Tool Use Patterns for AI Agents Explained

Pattern 1: Single-Shot Lookup

The simplest and most common pattern. The user asks a question, the model calls one tool to get the data, and generates a response incorporating the result. Examples include checking order status, looking up a customer profile, getting the current weather, or retrieving a document. The interaction requires exactly one tool call, and the model can answer the user's question fully from that single result.

Single-shot lookup covers the majority of tool interactions in most agents. It is the fastest pattern (one model call, one tool execution, one model call with the result) and the easiest to implement and debug. If your agent handles mostly single-shot lookups, you do not need complex orchestration. A basic tool loop is sufficient.

The key design consideration for single-shot lookup is tool result quality. The model's response quality is bounded by what the tool returns. If the tool returns a raw database row with internal field names and ID references, the model has to interpret and humanize that data. If the tool returns a clean, well-structured result with human-readable field names and resolved references, the model produces a better response with less reasoning effort.

Pattern 2: Chain-of-Tools

The model calls several tools in sequence, where each call depends on the result of the previous one. The canonical example: look up a customer by email, use the customer ID to find their orders, use an order ID to check shipment status. Each step produces data that the next step needs, so the calls cannot be parallelized.
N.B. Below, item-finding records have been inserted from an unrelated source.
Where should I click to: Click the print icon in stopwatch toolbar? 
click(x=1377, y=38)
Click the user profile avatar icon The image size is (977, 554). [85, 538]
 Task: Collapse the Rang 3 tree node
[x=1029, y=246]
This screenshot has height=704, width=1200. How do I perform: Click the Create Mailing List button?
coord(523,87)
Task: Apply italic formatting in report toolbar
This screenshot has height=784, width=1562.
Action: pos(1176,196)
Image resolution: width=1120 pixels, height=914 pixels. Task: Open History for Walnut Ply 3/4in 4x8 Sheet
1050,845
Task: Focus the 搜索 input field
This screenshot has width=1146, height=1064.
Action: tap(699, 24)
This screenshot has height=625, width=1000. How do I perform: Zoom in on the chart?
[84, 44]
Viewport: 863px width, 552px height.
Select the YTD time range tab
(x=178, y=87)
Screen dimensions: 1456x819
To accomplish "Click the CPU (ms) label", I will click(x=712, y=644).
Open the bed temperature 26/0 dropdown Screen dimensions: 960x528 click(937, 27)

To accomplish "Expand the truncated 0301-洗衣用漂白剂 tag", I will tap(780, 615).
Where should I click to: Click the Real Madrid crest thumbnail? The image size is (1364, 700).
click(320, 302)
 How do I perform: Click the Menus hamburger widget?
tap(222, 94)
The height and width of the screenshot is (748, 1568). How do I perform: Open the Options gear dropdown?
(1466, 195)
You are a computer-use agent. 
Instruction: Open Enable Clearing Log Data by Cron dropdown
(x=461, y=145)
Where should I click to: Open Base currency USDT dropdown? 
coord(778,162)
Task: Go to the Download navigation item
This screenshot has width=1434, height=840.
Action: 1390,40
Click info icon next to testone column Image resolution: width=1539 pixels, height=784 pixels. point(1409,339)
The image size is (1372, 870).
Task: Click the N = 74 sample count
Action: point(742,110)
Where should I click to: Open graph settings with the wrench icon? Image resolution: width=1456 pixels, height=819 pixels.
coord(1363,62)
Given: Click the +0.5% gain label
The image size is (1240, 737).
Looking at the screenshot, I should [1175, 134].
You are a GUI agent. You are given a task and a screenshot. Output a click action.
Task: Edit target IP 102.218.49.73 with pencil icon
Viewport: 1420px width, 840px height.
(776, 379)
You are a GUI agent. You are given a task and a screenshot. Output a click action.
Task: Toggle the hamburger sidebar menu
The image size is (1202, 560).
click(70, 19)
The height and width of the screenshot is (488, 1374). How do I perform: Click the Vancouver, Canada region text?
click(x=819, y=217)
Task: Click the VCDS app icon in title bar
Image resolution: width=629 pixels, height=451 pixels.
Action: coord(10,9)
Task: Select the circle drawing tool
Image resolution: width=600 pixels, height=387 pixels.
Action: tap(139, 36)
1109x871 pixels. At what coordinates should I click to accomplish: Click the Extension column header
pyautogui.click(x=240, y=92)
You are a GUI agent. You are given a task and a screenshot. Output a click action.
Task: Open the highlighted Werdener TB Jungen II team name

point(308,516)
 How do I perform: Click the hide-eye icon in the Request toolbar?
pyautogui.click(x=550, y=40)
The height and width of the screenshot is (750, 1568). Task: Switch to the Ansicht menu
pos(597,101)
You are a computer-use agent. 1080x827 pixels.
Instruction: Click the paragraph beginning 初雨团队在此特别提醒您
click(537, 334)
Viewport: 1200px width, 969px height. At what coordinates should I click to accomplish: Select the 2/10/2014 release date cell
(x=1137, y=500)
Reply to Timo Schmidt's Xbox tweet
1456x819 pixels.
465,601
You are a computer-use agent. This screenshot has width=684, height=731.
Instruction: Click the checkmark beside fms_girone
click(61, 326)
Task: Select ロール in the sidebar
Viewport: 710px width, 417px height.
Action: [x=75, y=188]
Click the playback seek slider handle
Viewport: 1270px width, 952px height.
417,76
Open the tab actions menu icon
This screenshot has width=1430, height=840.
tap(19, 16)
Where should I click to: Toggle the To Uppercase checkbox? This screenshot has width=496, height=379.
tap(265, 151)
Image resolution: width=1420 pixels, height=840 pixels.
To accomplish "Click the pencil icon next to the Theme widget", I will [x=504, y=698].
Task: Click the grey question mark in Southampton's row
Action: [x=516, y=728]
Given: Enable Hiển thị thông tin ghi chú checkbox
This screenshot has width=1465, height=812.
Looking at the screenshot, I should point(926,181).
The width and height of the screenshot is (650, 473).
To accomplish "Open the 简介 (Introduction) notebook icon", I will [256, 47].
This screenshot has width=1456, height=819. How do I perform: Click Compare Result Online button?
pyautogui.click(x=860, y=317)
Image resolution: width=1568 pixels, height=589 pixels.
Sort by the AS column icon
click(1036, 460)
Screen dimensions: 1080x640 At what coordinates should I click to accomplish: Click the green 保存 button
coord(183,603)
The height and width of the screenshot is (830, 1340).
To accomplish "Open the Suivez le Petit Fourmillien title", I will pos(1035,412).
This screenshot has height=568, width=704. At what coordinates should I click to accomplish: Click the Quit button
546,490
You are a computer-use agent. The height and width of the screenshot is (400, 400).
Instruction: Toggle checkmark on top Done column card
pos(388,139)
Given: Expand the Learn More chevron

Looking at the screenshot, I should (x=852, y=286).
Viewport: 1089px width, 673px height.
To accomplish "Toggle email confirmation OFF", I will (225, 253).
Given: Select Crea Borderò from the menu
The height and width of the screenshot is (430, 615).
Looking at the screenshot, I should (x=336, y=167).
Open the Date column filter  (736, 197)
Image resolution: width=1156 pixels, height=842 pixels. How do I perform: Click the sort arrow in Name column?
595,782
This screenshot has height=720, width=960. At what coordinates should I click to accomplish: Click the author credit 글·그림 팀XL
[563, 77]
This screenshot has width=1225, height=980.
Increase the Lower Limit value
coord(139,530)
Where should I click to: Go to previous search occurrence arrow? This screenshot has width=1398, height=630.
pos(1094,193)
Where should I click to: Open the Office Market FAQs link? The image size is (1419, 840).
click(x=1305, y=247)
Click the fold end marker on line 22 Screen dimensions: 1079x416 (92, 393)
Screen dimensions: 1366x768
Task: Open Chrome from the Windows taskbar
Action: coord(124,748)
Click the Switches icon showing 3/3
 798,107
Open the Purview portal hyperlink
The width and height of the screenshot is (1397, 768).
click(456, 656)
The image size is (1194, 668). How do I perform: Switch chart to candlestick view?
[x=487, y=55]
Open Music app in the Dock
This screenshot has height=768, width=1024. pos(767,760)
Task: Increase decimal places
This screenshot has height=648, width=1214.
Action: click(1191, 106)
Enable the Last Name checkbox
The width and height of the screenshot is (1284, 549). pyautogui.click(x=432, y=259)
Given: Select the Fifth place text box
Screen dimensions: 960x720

Chain-of-tools is necessary when the user's request spans multiple data domains or requires data resolution (converting a human-readable identifier into a system ID before querying). The model handles the chaining logic naturally: it sees the first result, recognizes it needs another call, generates the second call using data from the first result, and so on until it has enough information to answer.

The risk with chains is latency accumulation. Each link in the chain adds a model inference call plus a tool execution round trip. A four-step chain with 200ms tool calls and 500ms model calls takes approximately 2.8 seconds, which is noticeable. For frequently executed chains, consider building composite tools that perform the entire chain in a single call. A get_customer_order_status tool that takes an email and returns the order status directly replaces a three-tool chain with a single-shot lookup.

Pattern 3: Parallel Fan-Out

The model needs data from multiple independent sources and calls several tools simultaneously. Examples: checking inventory across three warehouses, fetching reviews from multiple platforms, gathering metrics from several monitoring services, or comparing prices across vendors. The calls are independent, so they can execute in parallel.

The model signals parallel fan-out by generating multiple tool calls in a single response turn. Your execution layer should detect multiple calls, dispatch them concurrently, and return all results together. The total latency is the duration of the slowest call rather than the sum of all calls, which is a substantial improvement when aggregating data from multiple sources.

Fan-out followed by synthesis is a powerful combination. The model fans out to gather data from multiple sources, receives all results, and then synthesizes them into a coherent response. "Compare our pricing across competitors" might fan out to three price-checking tools, then synthesize the results into a comparison table with recommendations. The synthesis step is where the model's reasoning ability adds the most value, because raw data from multiple sources needs interpretation and context to be useful.

Pattern 4: Human-in-the-Loop

The model generates a tool call, but before execution, the system presents the intended action to the user for approval. This pattern is essential for high-impact operations: financial transactions, data deletion, sending communications, changing system configuration. The model proposes the action, the user approves or rejects, and execution proceeds only on approval.

Implementation requires a confirmation gate in the tool execution layer. When the model generates a call to a confirmation-required tool, instead of executing it, the system formats a human-readable description of the intended action and presents it to the user. The user's response (approve/reject) is sent back to the model, which either proceeds with execution (if approved) or adjusts its approach (if rejected).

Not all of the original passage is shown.